» OBJECTIVE: Switch "GUI agent" to "UI agent" in the stretch from the line containing "Where should I" through the end of the listing. Return only those lines, otherwise unchanged, and leave the pictures out.

>> start MATERIAL FOR THIS TASK

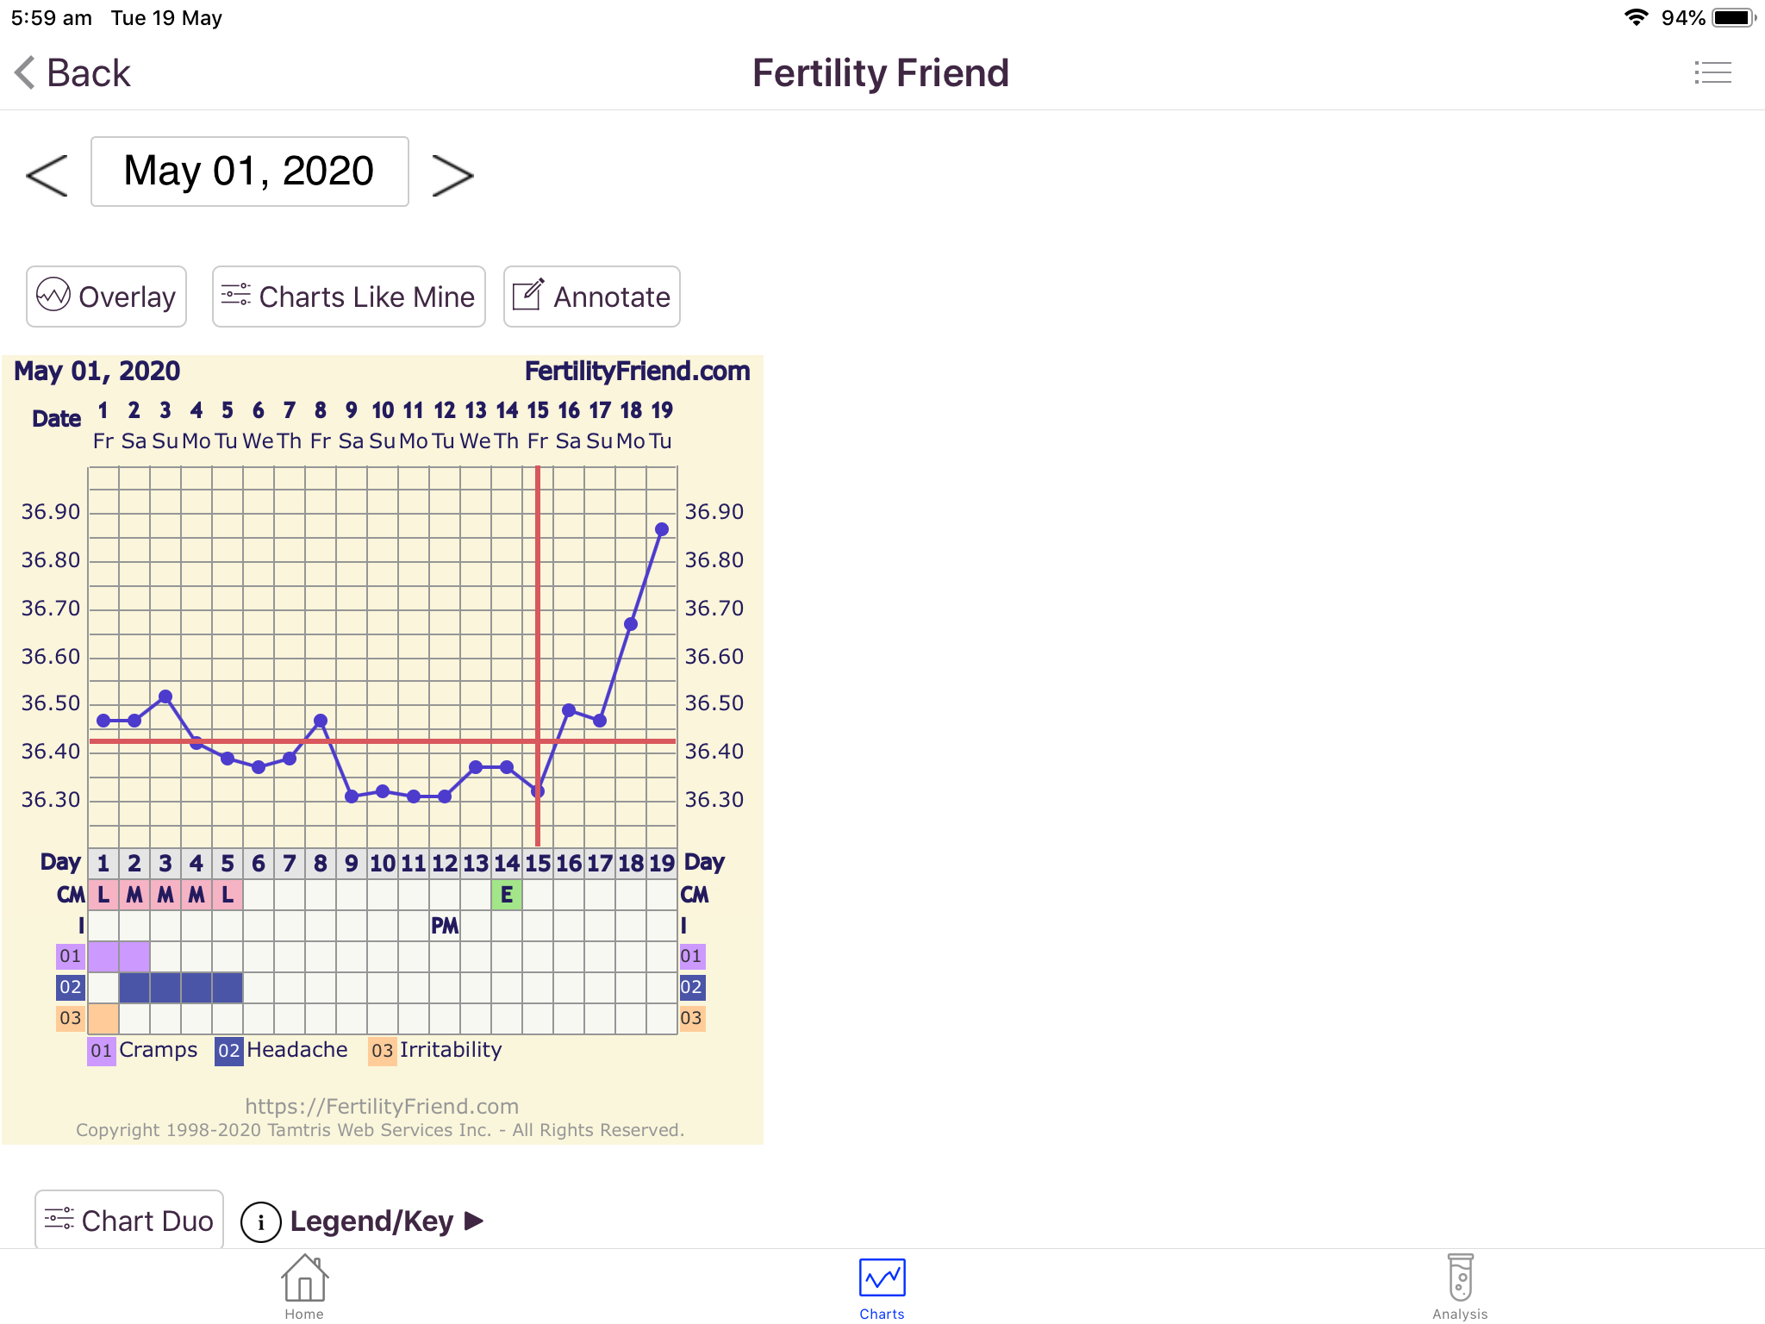Expand the Legend/Key disclosure triangle
The height and width of the screenshot is (1324, 1765).
[x=474, y=1221]
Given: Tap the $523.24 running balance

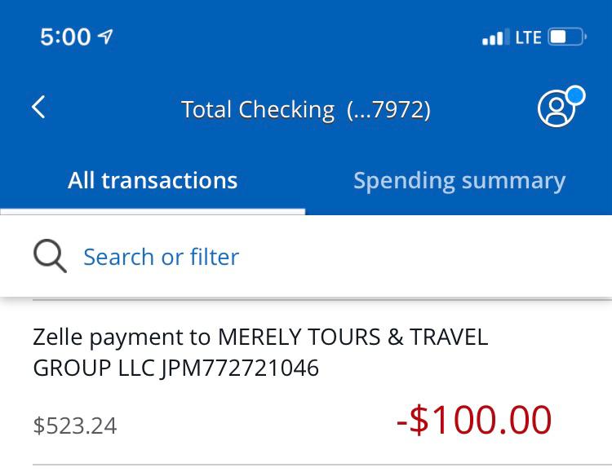Looking at the screenshot, I should 75,426.
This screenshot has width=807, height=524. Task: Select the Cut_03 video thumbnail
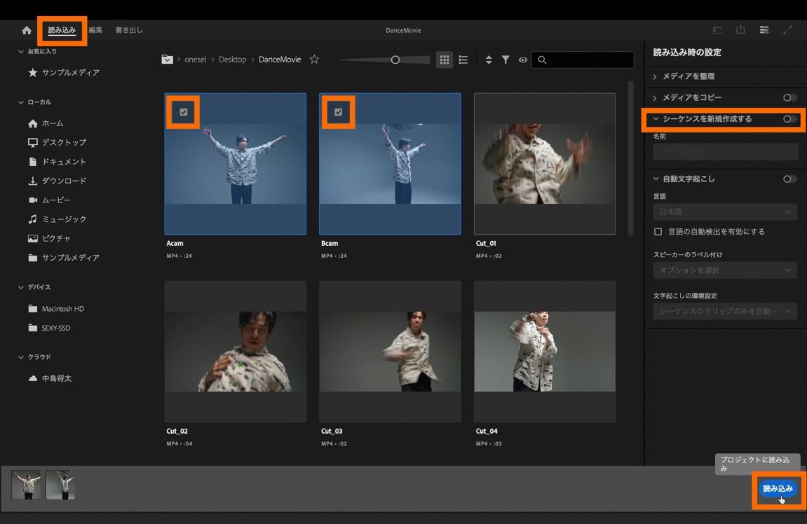[390, 352]
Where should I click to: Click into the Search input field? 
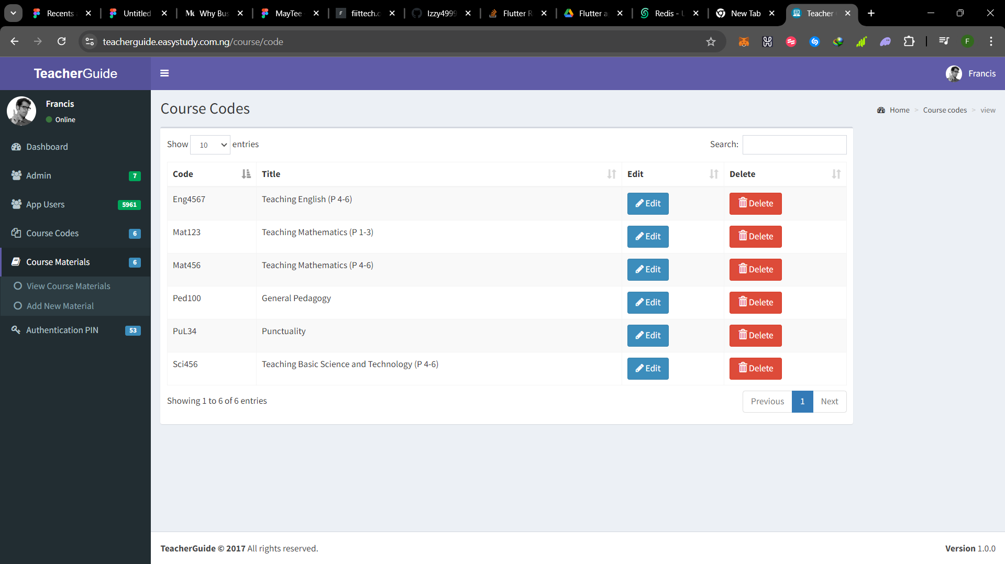(794, 145)
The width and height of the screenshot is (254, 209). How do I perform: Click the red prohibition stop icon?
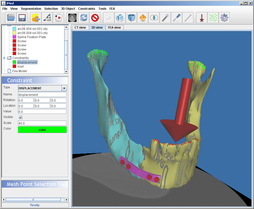[x=95, y=18]
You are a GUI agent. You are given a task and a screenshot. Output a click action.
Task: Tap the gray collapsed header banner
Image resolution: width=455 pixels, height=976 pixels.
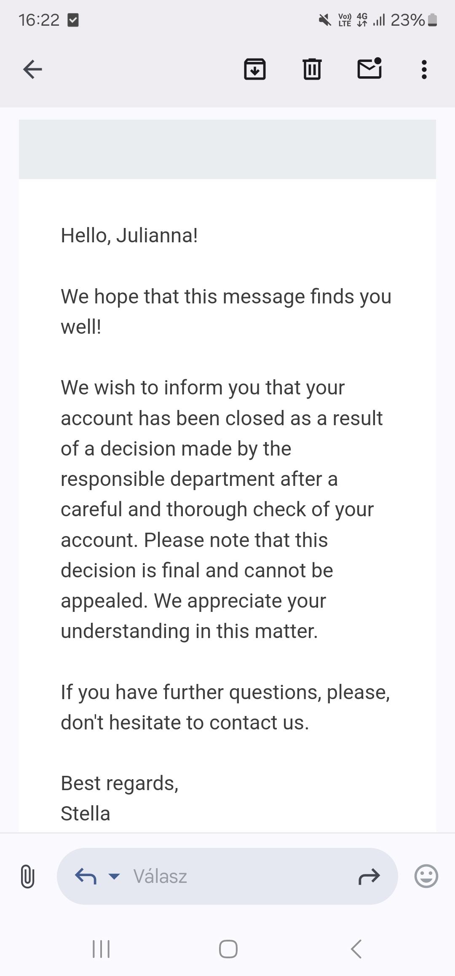click(x=228, y=149)
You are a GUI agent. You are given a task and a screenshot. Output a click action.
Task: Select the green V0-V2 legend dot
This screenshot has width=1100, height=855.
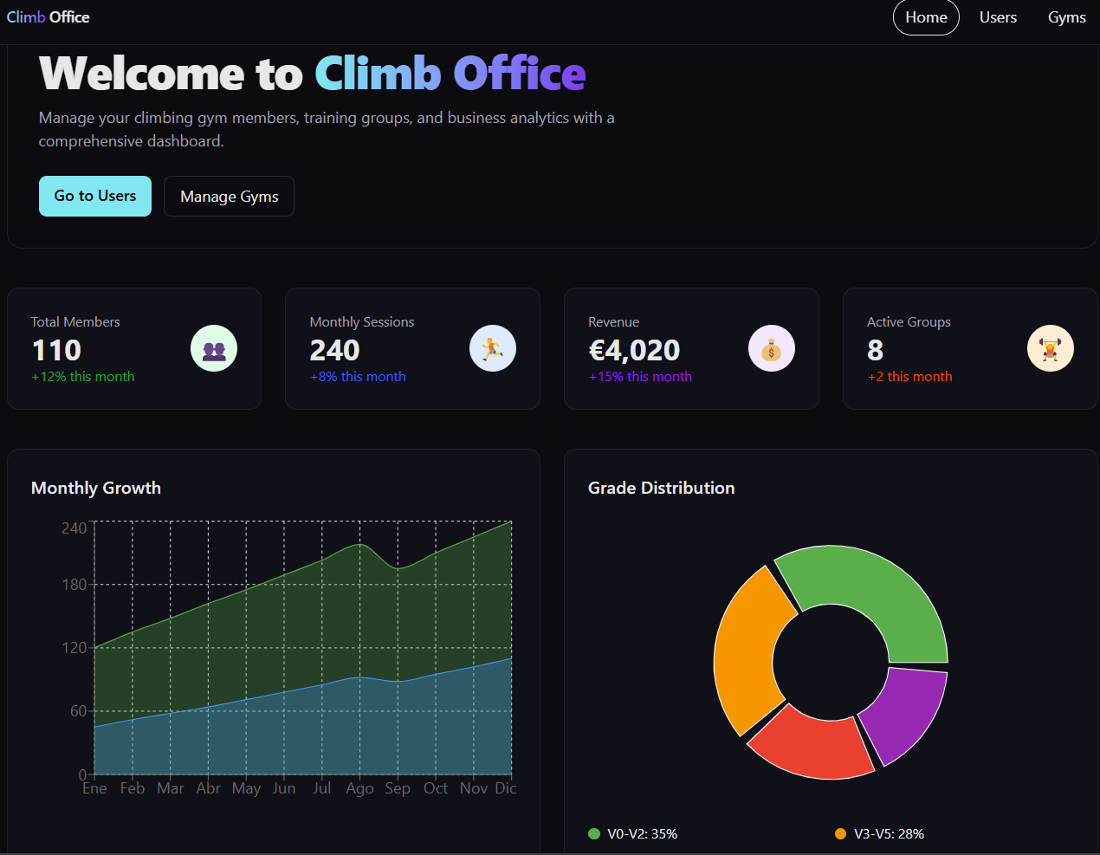[x=594, y=833]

>> end MATERIAL FOR THIS TASK

» EXERCISE SOLUTION:
Where should I click to: Click into the Search input field? 
(794, 145)
The width and height of the screenshot is (254, 209). How do I perform: Click the red prohibition stop icon?
[x=95, y=18]
You are a UI agent. You are given a task and a screenshot. Output a click action.
Task: Tap the gray collapsed header banner
Image resolution: width=455 pixels, height=976 pixels.
click(x=228, y=149)
You are a UI agent. You are given a task and a screenshot. Output a click action.
Task: Select the green V0-V2 legend dot
This screenshot has width=1100, height=855.
[x=594, y=833]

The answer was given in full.